* _EXERCISE GOAL_
Please repeat exactly, and only, the lines from the one containing "Open NGINX Config hexagon icon" through the end of the records below, with no pictures.

* _Records from a data source_
══════════
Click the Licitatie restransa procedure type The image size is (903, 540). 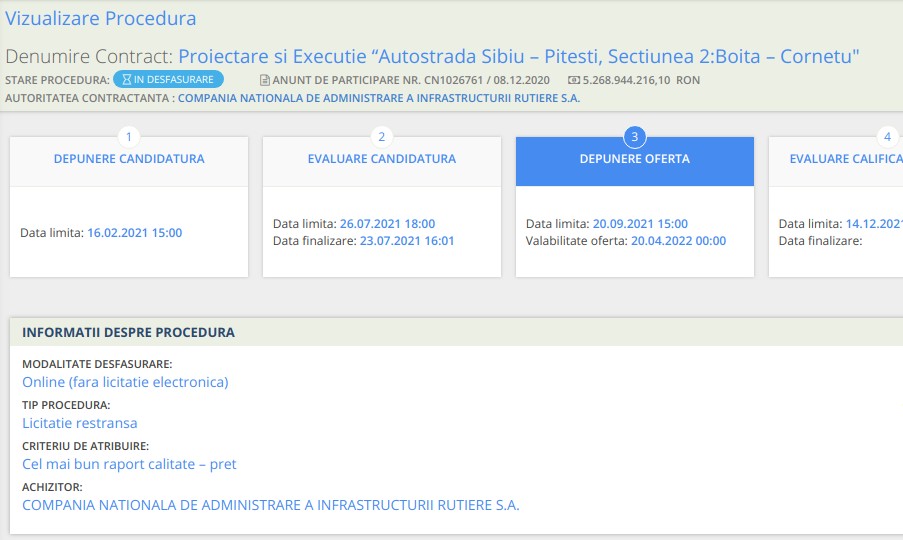click(79, 423)
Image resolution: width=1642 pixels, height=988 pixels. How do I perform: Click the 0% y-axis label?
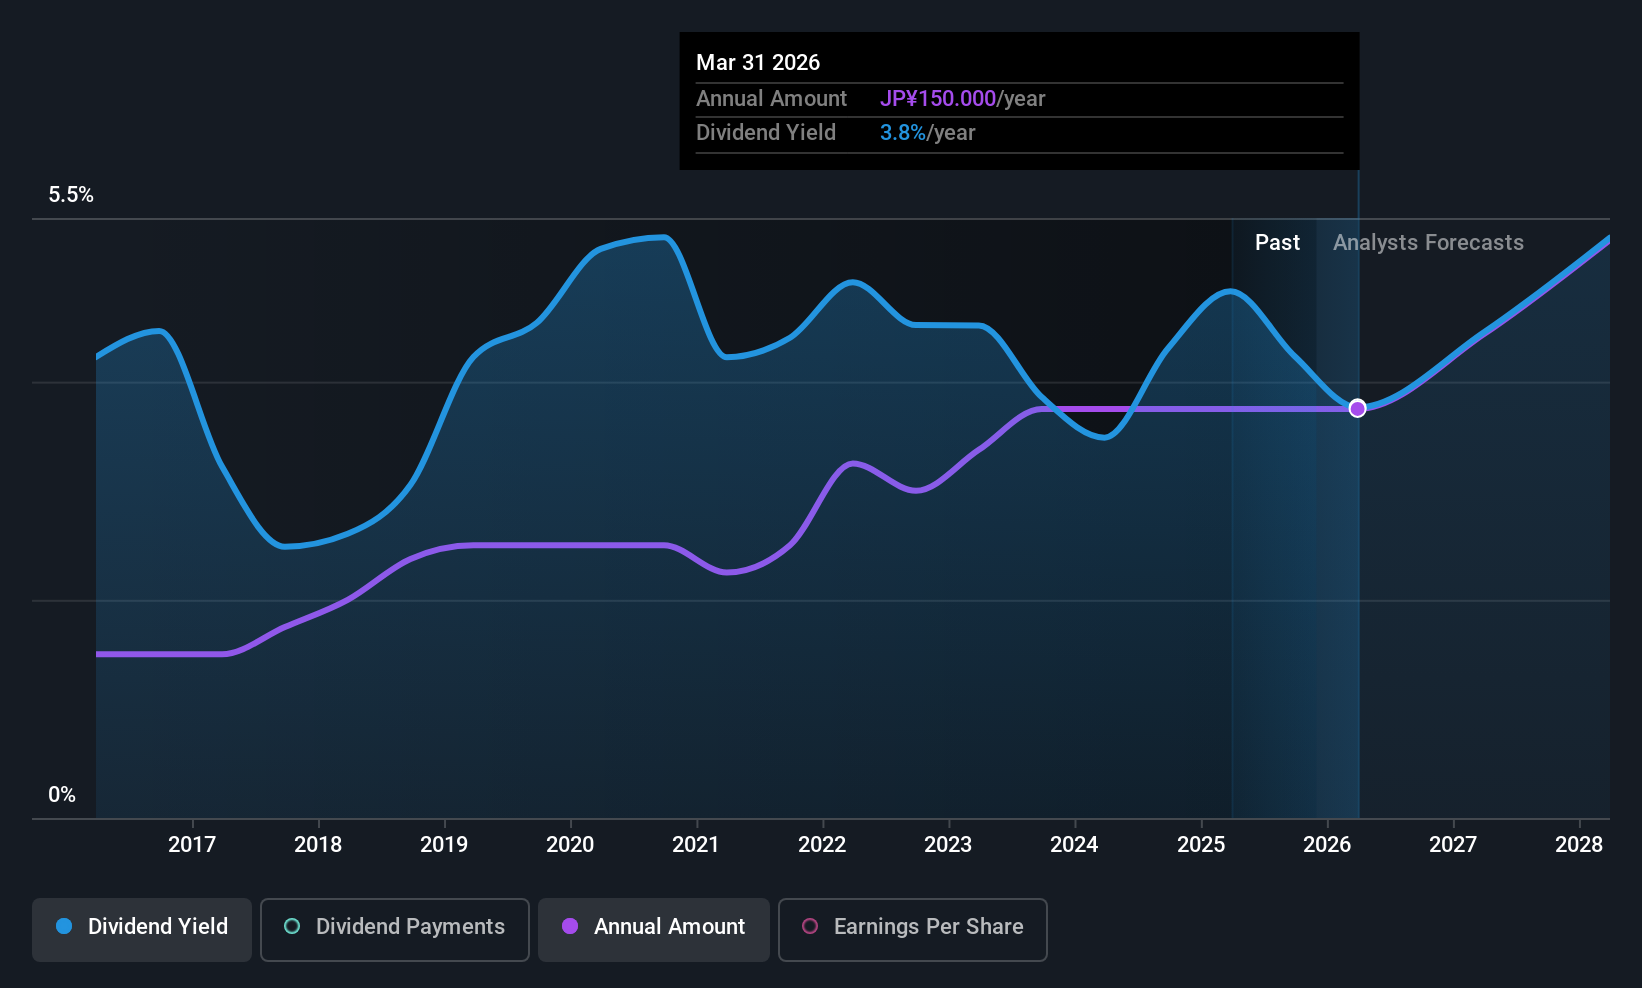62,795
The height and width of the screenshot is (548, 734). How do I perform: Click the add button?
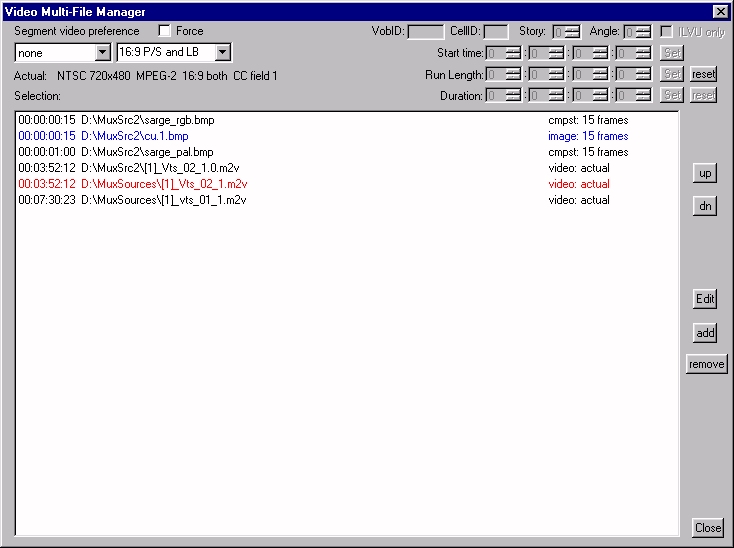point(705,332)

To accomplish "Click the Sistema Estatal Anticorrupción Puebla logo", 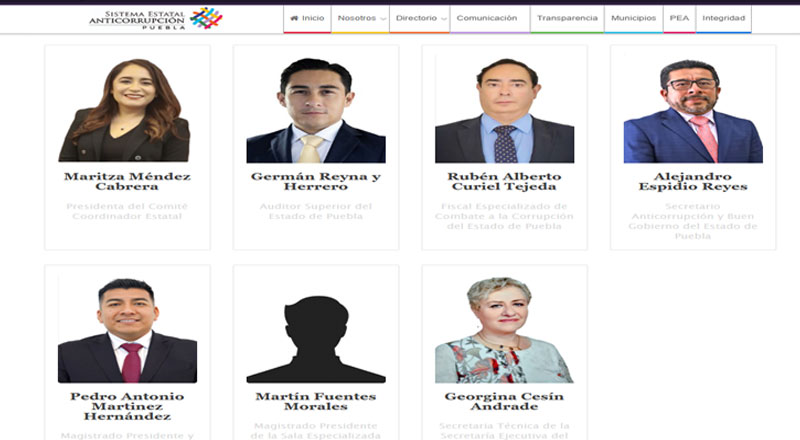I will [156, 18].
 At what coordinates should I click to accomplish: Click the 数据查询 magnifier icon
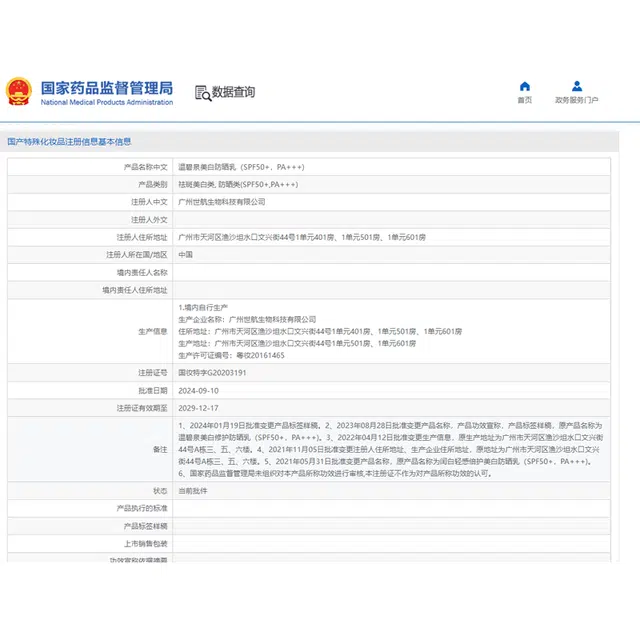202,92
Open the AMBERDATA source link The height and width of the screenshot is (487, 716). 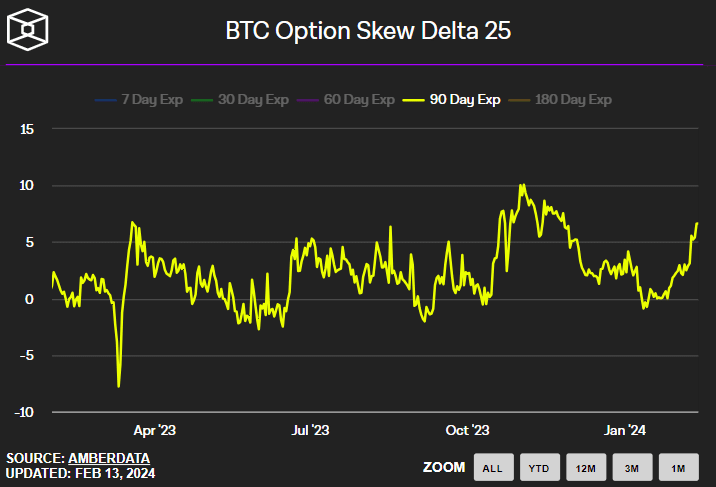point(109,458)
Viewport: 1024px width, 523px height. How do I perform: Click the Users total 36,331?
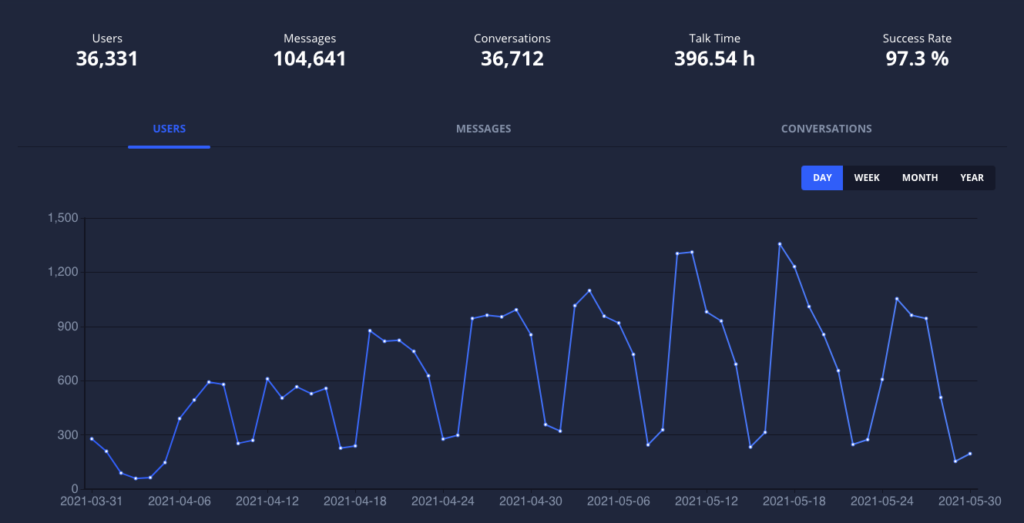click(107, 59)
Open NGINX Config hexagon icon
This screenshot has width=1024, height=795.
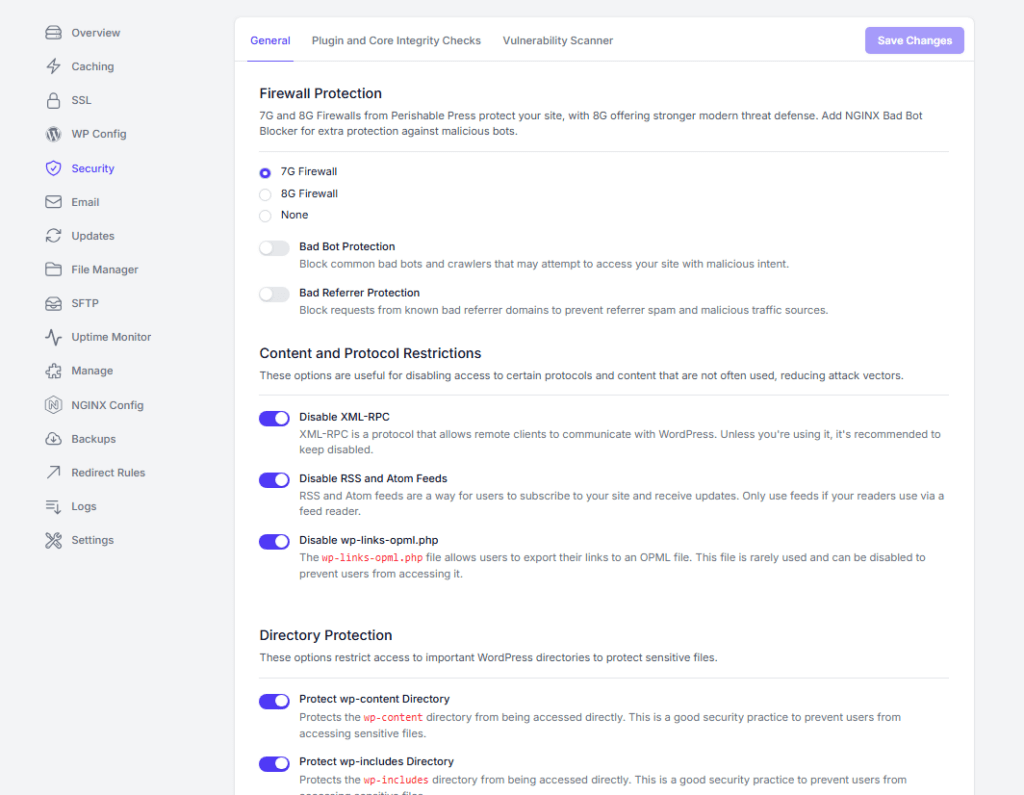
══════════
* _COMPLETED EXERCISE_
Open NGINX Config hexagon icon
This screenshot has width=1024, height=795.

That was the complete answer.